▶ [PROMPT]: Take the line with "The width and" and every line after it, through the end of the listing, and give them again exactly, pictures excluded.

##### DATA FOR REVIEW #####

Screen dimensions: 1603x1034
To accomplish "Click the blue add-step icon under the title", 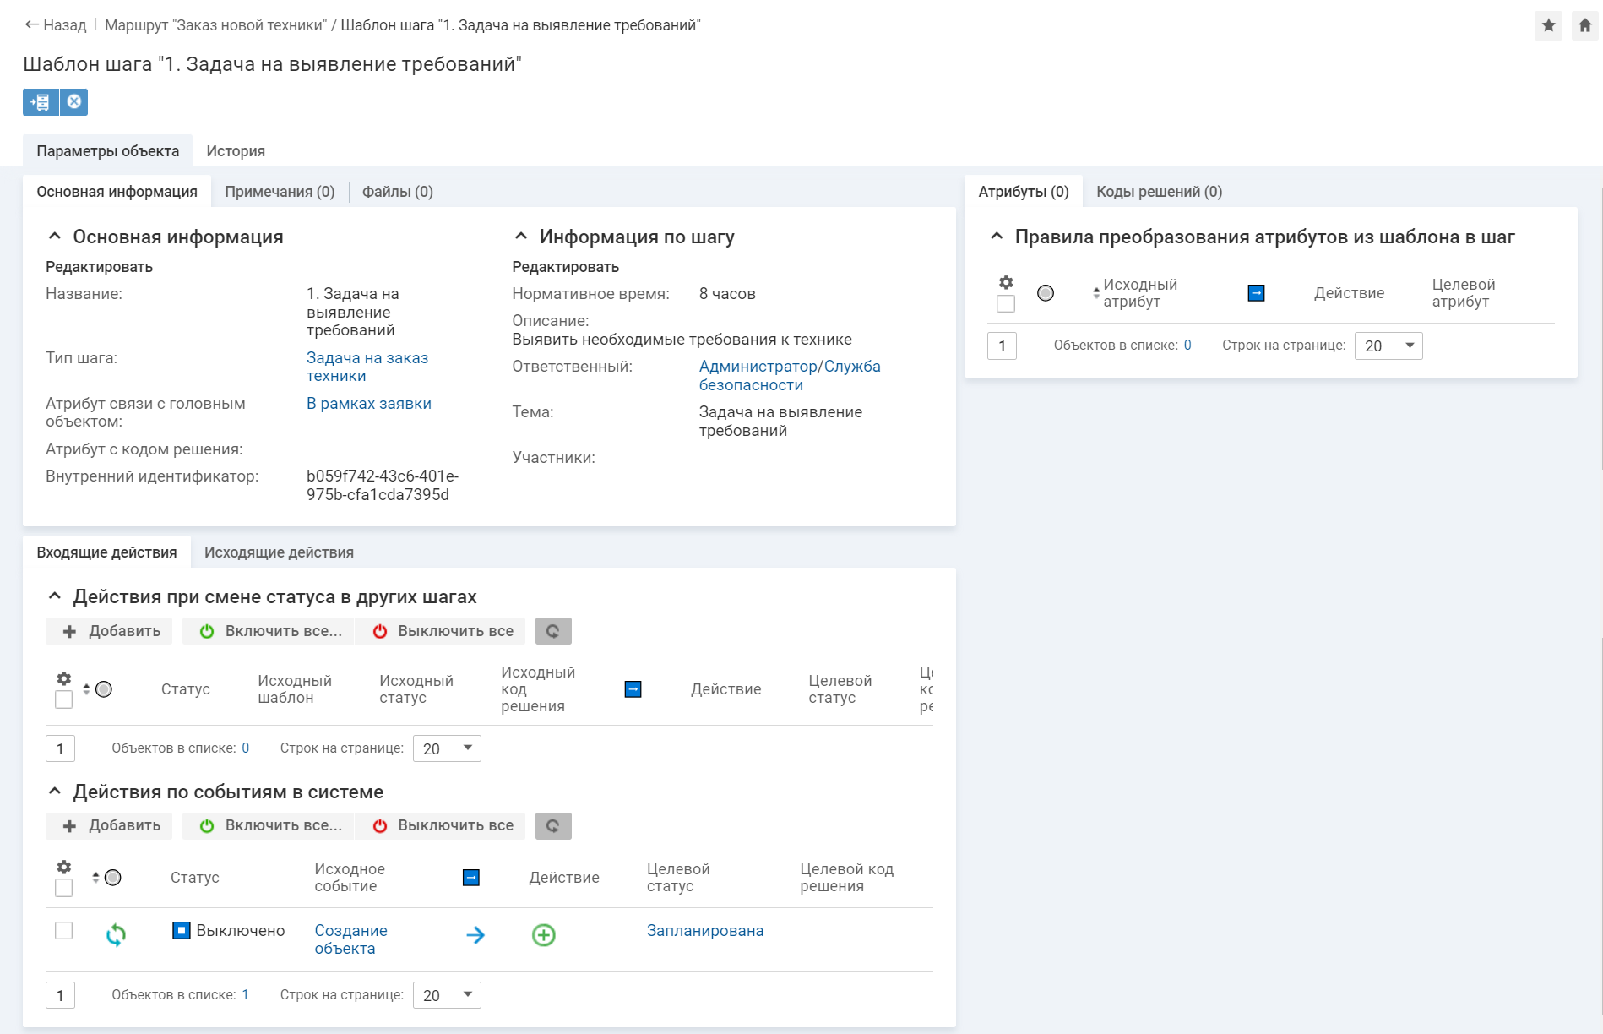I will (x=41, y=102).
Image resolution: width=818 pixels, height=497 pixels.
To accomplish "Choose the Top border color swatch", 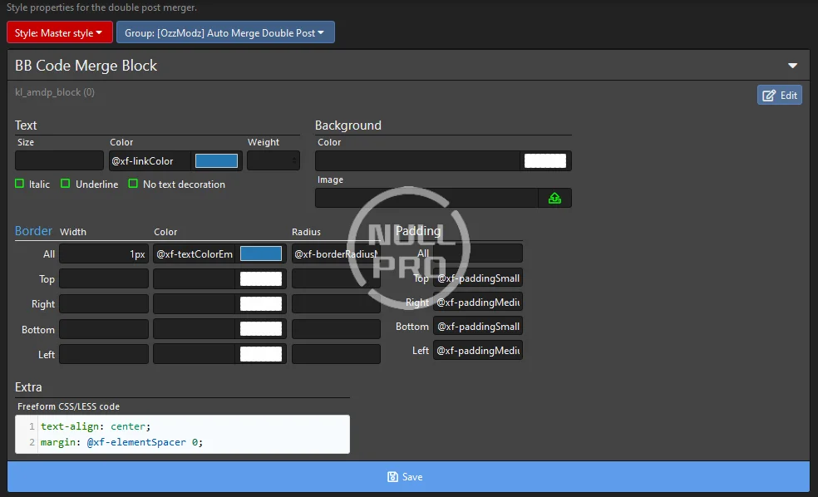I will tap(261, 279).
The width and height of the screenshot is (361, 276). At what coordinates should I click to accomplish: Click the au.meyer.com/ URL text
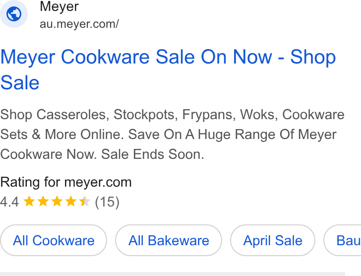tap(79, 24)
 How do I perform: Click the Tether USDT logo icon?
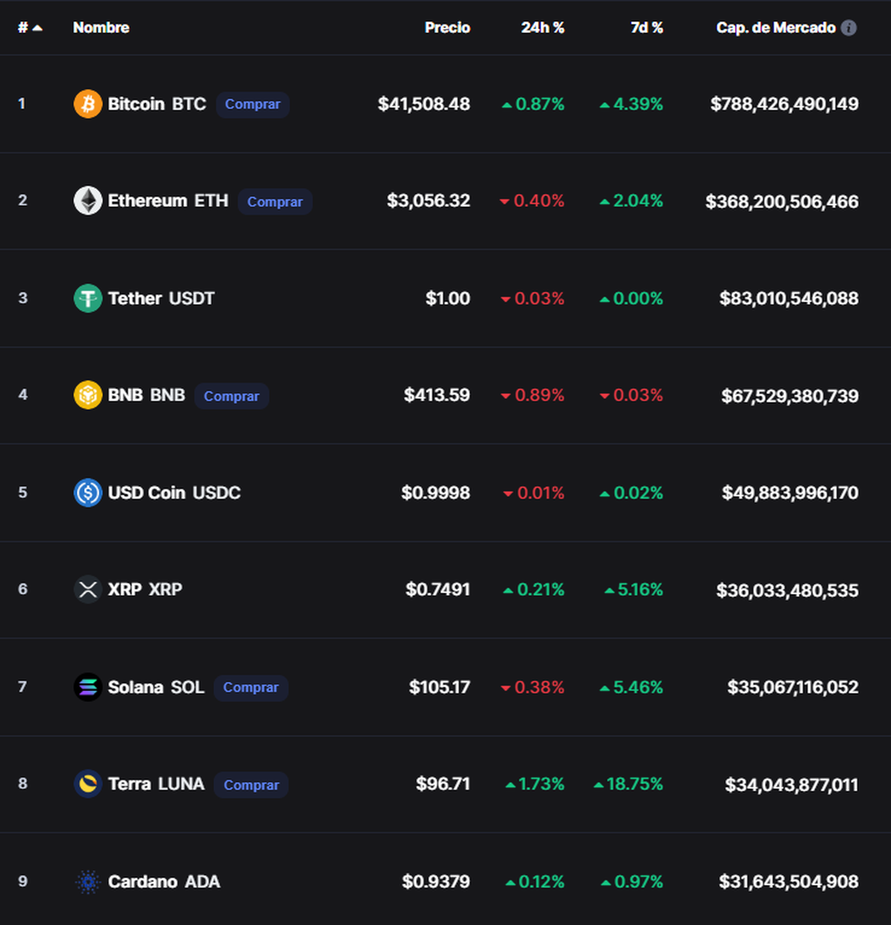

#####

▶ [ANSWER FOR THE TASK]:
The width and height of the screenshot is (361, 276). At what coordinates should I click to accomplish: Click the au.meyer.com/ URL text
tap(79, 24)
 How do I perform: Click the Tether USDT logo icon?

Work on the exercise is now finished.